Text excerpt =
· · ·

Prove that $1+\frac{1}{2!}+..+\frac{1}{n!}$ is a Cauchy sequence

Question

My attempt: We need to show that $|xn-xm|<e$ for all $m,n \geq H(e) $ By archimedian property we can always have an H such that He>1 and $(1/H)<e$ we chose n and m such that m=(n+p) where p is a natural number . $|1+\frac{1}{(2)!}+.. +\frac{1}{(n)}! -1-\frac{1}{(2)!}..-\frac{1}{(n+p)!}| = |\frac{1}{(n+1)!}+\frac{1}{(n+2)!}...+\frac{1}{(n+p)!}| < |\frac{n}{(n+1)!}| = \frac{1}{((n-1)!(n+1))}<\frac{1}{(n+1)}<\frac{1}{n}$ now we know that $n\geq H$ so $1/n<1/H<e$ there fore the above criteria holds and it's a cauchy sequence . Is my attempt correct?

· · ·

Location data for words and elements:
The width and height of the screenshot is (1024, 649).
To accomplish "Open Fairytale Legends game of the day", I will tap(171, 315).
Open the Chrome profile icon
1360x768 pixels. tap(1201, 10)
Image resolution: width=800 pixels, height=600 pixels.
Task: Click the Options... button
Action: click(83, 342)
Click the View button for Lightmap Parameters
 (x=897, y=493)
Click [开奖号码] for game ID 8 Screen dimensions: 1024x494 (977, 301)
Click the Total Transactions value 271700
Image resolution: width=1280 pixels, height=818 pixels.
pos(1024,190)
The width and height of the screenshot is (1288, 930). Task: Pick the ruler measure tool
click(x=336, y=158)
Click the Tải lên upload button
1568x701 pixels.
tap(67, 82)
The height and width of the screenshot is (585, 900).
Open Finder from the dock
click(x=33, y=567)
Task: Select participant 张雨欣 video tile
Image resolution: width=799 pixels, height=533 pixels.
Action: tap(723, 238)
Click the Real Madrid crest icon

· · ·

Stated task = Write out the passage of the Cauchy sequence post above that begins with the words containing "My attempt: We" and ends with "my attempt correct?".

Solved problem =
My attempt: We need to show that $|xn-xm|<e$ for all $m,n \geq H(e) $ By archimedian property we can always have an H such that He>1 and $(1/H)<e$ we chose n and m such that m=(n+p) where p is a natural number . $|1+\frac{1}{(2)!}+.. +\frac{1}{(n)}! -1-\frac{1}{(2)!}..-\frac{1}{(n+p)!}| = |\frac{1}{(n+1)!}+\frac{1}{(n+2)!}...+\frac{1}{(n+p)!}| < |\frac{n}{(n+1)!}| = \frac{1}{((n-1)!(n+1))}<\frac{1}{(n+1)}<\frac{1}{n}$ now we know that $n\geq H$ so $1/n<1/H<e$ there fore the above criteria holds and it's a cauchy sequence . Is my attempt correct?